During the PVO reorganization of the early 1980s, the 12th Independent Air Defense Army and the Baku Air Defense District were disbanded. As a result, the air defense units in Turkmenistan were combined under the new 24th Independent Air Defense Corps formed from the 17th Air Defense Division at Mary while the headquarters of the 37th Independent Air Defense Corps was formed in Alma-Ata from that of the 7th Air Defense Division. The area of responsibility of the latter continued to exclude Semipalatinsk Oblast and the rest of East Kazakhstan. The aviation regiments formerly part of the army were transferred to the Air Force of the Central Asian Military District, and the ground air defense units came under the district air defense directorate. The army was reformed during February and March 1986 with headquarters in its former location at Tashkent, controlling the 24th and 37th Air Defense Corps and the 15th Air Defense Division. In 1988, the 24th Air Defense Corps reverted to its previous designation, the 17th Air Defense Division. The army was disbanded after the dissolution of the Soviet Union, and in mid-1992 the headquarters of the 37th Air Defense Corps became that of the Kazakh Air Defense Forces. Russian personnel of the army departed, but the armed forces of the newly independent Central Asian former Soviet republics – Kazakhstan, Turkmenistan, Uzbekistan, Tajikistan, and Kyrgyzstan – were largely left with the equipment of the units that had been stationed on what became their territory.

== Post-1986 structure ==
The structure of the army after 1986 was as follows:

- 24th Air Defense Corps (became 17th Air Defense Division 1988), Mary, Turkmen SSR
  - 152nd Fighter Aviation Regiment, Ak-Tepe, Ashgabat, MiG-23M
  - 179th Guards Fighter Aviation Regiment, Nebit-Dag, MiG-23M
  - 587th Anti-Aircraft Missile Regiment, Krasnovodsk, four S-75M3 battalions at Krasnovodsk and two S-200V battalions in the vicinity of Avaza
  - 1st Guards Anti-Aircraft Missile Regiment, Ashgabat (Kurtli), three S-75 battalions and two S-125 battalions
  - 148th Guards Anti-Aircraft Missile Regiment, Mary-2, four S-75 battalions at Mary-2 and two S-200V battalions in the vicinity of Murgab
  - 34th Anti-Aircraft Missile Regiment, Chardzhou, three S-75 battalions
  - 12th Radio-Technical Brigade, Mary
  - 43rd Radio-Technical Brigade, Krasnovodsk
- 15th Air Defense Division, Samarkand, Uzbek SSR
  - 9th Guards Fighter Aviation Regiment, Andijan, Uzbek SSR, Su-15TM (Su-27 from 1990)
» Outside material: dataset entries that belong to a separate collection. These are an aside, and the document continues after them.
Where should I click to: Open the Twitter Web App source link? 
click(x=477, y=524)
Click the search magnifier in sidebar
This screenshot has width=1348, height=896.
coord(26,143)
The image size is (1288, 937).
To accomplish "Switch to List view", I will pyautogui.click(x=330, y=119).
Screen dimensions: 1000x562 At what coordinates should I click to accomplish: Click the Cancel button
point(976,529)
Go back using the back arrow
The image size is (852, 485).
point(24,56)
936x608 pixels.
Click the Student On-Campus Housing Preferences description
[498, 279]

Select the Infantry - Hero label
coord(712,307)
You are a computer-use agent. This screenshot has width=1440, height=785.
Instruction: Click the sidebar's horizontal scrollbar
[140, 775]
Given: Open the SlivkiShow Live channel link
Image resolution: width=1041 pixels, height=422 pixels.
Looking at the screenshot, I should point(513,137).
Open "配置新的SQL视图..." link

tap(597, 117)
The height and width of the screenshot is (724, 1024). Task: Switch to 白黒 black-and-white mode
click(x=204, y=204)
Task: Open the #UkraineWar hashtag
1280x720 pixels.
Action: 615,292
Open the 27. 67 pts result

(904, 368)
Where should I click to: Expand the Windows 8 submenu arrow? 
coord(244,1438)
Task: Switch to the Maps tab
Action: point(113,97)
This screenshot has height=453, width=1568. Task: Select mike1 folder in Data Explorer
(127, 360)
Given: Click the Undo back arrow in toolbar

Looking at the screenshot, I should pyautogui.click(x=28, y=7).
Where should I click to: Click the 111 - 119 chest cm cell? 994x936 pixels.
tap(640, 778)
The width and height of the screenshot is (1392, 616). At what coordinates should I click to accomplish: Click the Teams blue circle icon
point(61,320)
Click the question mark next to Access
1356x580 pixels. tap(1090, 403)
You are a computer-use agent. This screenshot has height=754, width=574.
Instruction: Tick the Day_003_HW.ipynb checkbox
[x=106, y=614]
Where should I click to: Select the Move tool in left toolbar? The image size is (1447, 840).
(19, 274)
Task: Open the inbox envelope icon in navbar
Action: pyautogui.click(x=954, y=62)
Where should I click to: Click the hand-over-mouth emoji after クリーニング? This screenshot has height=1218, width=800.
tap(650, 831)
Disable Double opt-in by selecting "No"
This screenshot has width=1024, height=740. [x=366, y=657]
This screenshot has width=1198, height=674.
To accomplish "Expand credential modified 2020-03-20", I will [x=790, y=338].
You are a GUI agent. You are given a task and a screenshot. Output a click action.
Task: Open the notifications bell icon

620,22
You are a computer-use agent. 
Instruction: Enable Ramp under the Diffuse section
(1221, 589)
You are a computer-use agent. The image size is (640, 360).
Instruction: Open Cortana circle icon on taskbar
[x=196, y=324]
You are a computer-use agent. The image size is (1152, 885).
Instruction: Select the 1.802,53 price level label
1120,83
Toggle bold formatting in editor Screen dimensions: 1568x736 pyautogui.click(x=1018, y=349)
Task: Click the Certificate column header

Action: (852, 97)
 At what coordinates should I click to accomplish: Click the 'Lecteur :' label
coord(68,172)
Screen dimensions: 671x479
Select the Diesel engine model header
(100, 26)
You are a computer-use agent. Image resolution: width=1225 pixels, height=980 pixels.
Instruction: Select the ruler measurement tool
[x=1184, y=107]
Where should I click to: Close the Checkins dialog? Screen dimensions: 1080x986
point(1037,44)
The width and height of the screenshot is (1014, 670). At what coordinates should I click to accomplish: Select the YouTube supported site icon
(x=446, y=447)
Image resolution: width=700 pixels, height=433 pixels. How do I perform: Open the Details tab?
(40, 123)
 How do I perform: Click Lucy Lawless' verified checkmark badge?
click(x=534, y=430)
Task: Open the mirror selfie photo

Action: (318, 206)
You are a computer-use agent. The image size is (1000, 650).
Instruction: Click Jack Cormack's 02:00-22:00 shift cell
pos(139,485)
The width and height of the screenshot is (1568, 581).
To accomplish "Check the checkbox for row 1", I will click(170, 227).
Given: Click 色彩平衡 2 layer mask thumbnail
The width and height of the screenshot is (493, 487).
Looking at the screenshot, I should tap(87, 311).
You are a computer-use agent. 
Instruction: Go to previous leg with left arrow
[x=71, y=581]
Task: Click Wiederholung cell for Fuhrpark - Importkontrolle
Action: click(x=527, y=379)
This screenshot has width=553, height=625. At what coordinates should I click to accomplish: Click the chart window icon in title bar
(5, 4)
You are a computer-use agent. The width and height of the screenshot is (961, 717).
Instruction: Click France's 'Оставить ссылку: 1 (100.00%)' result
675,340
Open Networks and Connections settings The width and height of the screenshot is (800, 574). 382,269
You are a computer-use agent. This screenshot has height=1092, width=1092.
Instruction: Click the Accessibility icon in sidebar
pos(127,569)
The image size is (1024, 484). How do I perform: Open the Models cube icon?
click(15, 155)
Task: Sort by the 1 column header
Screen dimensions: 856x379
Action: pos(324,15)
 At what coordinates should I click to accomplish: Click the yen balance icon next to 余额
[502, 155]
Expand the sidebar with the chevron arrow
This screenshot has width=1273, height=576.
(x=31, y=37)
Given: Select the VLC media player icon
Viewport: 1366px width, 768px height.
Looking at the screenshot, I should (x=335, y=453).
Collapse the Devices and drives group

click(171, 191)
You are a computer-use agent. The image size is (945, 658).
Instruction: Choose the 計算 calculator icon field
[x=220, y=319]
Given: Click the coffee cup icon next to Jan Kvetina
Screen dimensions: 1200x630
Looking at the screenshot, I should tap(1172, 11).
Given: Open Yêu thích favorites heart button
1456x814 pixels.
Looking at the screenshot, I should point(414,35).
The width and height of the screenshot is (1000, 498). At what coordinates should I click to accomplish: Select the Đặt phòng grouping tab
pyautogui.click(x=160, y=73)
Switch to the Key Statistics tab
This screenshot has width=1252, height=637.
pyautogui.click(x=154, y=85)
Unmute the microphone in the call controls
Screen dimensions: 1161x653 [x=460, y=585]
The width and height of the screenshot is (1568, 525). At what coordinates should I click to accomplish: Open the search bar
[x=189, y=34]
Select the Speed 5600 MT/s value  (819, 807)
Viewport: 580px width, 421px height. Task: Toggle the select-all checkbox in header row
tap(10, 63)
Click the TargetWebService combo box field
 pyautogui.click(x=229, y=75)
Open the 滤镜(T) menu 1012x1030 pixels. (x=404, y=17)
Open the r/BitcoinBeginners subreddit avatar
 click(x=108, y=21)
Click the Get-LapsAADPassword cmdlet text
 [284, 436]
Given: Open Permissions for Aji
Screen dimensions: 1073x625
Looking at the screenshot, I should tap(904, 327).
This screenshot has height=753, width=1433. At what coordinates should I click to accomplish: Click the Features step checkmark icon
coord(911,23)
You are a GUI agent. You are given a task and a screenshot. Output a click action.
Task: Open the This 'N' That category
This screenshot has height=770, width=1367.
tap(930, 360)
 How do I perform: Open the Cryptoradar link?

  - 81st Anti-Aircraft Missile Brigade, Samarkand, six S-75 battalions on a line from Bukhara to Kattakurgan and three S-125 battalions of which two were part of the Samarkand air defenses
  - 74th Anti-Aircraft Missile Brigade, Tashkent, Uzbek SSR, four S-75 battalions, two S-125 battalions, and a group of two S-200 battalions at Yangiyul)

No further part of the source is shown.